Originally Posted Tuesday, July 23, 2013
(Back to Instant Film--Fuji)
Easy question: what are you looking forward to? It is a defining question, I think. Rather, the answer is defining. It will help to ferret out those people you want to spend time with from those you'd rather not. I asked this of myself mere moments ago. The answer didn't please me. No. . . not the answer, but the lack of one. I used to look forward to things with such passion that I would make myself ill with anticipation. Travel was always one thing that could do that. A trip just about anywhere was like meth for me. Travel and romance were almost always hand in hand. I'd play the home version, too. A lunch with a desirable woman in some cafe. A walk down unknown streets. Just to get out, to get away.
I don't know what happened for sure, but I suspect that it is as much external as internal as the world becomes more and more homogenized. I am having lunch today with an attractive young woman who has made her amore well known, but it will need to be close to the factory. Vague pronoun reference there, "it" referring to the lunch, not the amore, though neither would benefit from the proximity though I am thinking as I write this that the passion might benefit from the danger if it were close enough to be illicit. Jesus--have I come to that? What, dear lord, does it take to stimulate me now?

## What you need to do
A. In one to three sentences, explain why the writer of the blog post on looking forward to things calls the question "what are you looking forward to?" defining.
B. Retype the part of the blog post on looking forward to things that opens with the words containing "Easy question: what" and closes with "to get away.".
C. Extend the blog post on looking forward to things from where it stops.
These lines come from a separate source.

## Information shown
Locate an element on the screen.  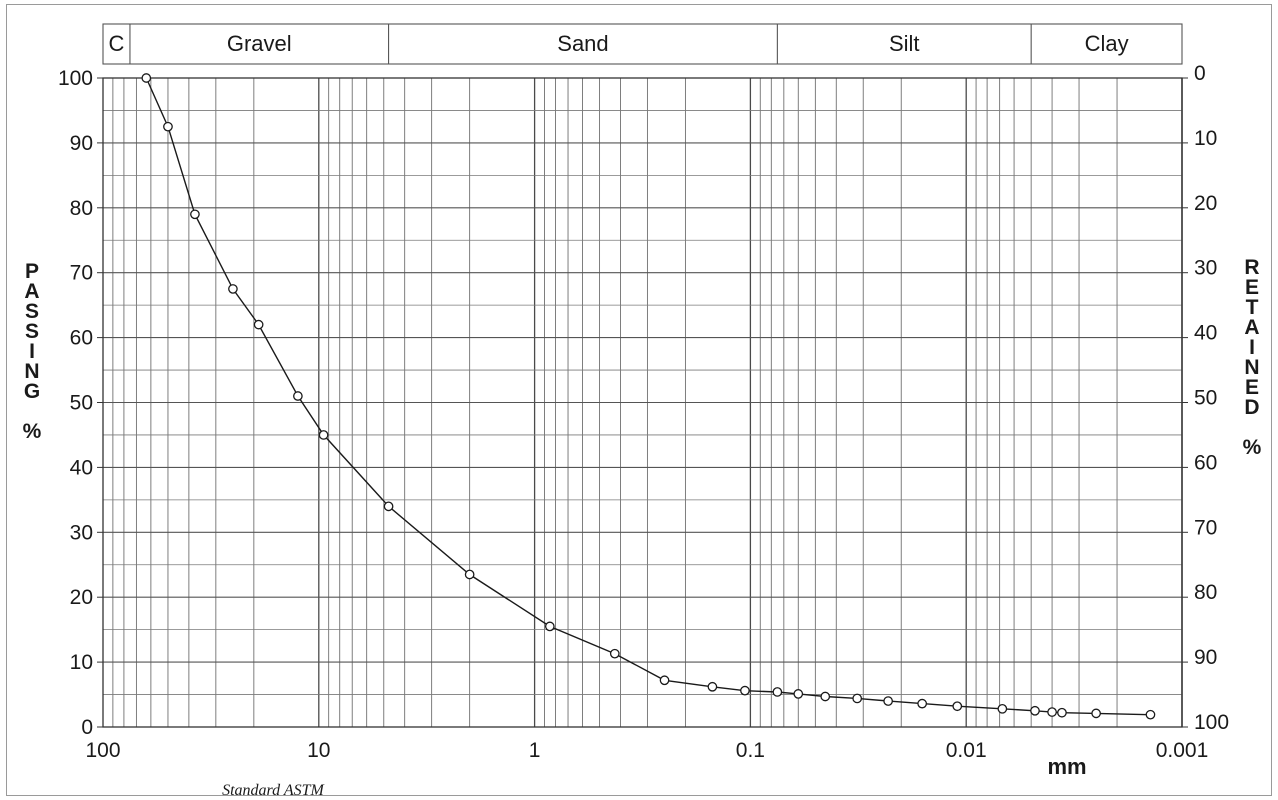
x-tick-label: 1 is located at coordinates (535, 750).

## Task-by-task results
A. The writer says the answer to that question is what defines someone. It helps separate the people you want to spend time with from those you would rather avoid.

B.
Easy question: what are you looking forward to? It is a defining question, I think. Rather, the answer is defining. It will help to ferret out those people you want to spend time with from those you'd rather not. I asked this of myself mere moments ago. The answer didn't please me. No. . . not the answer, but the lack of one. I used to look forward to things with such passion that I would make myself ill with anticipation. Travel was always one thing that could do that. A trip just about anywhere was like meth for me. Travel and romance were almost always hand in hand. I'd play the home version, too. A lunch with a desirable woman in some cafe. A walk down unknown streets. Just to get out, to get away.

C.
But I lose my way in sentence structure and associational thinking. The question was what does one look forward to? To what does one look forward? Look forward to what does one? There. I managed not to end the sentence in a preposition.
Fuck.
Without passion.
Perhaps it is an illness brought about by making fancy, from making pictures of a time and place that never existed but now exists more vividly than Sanford, Florida. In case you've not paid attention, that is the home of George Zimmerman who is looking forward to traveling, I'm sure. But Loneseomeville is real as is Lady Brett, aka Brett Ashley, or Daisy Buchanan, both of whom are as real as anyone who has walked the planet. Even as I try to get my hand out of the cage, as I try to move out of Lonesomeville, there are models who want to go there before I leave, models who want to put down roots, so to speak, in that most lovely time and place. Eventually there will be t'shirts that say, "I've been to Lonesomeville." Maybe I should cash in.
To what do I look forward? Jesus. Tonight I will watch "Newsroom." It is shameful. I really look forward to that. I look forward to the return of "Boardwalk Empire" and of "Girls."
And if you haven't watched, "Ray Donovan," you might want to. John Voigt's performance is pure magic. He has nailed this character. I'm convinced he is a crazy son of a bitch. He is that good.
I look forward to next week's show.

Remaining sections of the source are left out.